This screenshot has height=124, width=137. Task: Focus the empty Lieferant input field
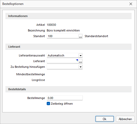pos(61,61)
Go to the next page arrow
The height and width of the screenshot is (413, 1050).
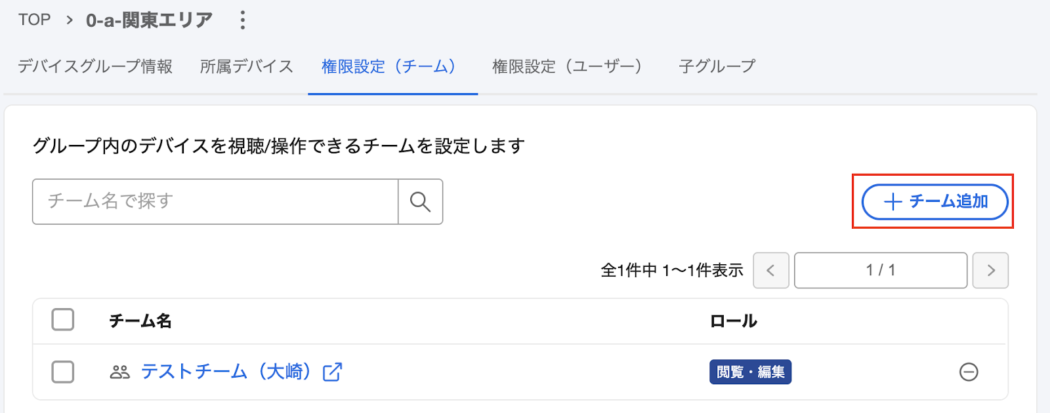(991, 270)
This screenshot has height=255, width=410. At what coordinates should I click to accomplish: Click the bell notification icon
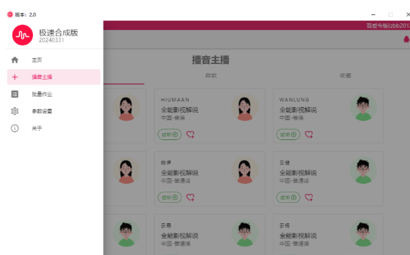[406, 39]
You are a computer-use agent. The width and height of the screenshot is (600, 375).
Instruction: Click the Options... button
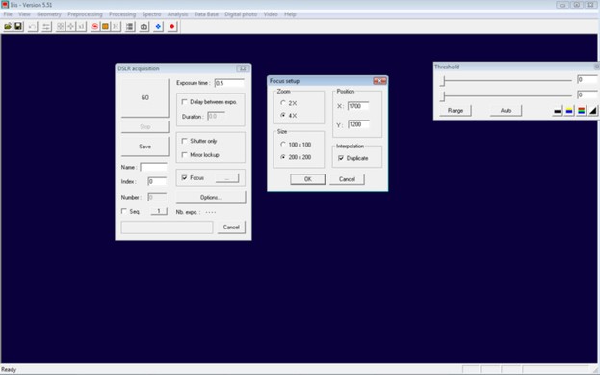[x=211, y=197]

__WORK TASK__:
All lines of the listing must be given again exactly, excluding the pictures.

__SOLUTION BELOW__:
This screenshot has height=124, width=137. Task: Focus the empty Lieferant input field
pos(61,61)
Go to the next page arrow
The height and width of the screenshot is (413, 1050).
(991, 270)
This screenshot has height=255, width=410. At what coordinates should I click to accomplish: Click the bell notification icon
[406, 39]
You are a computer-use agent. The width and height of the screenshot is (600, 375).
Instruction: Click the Options... button
[x=211, y=197]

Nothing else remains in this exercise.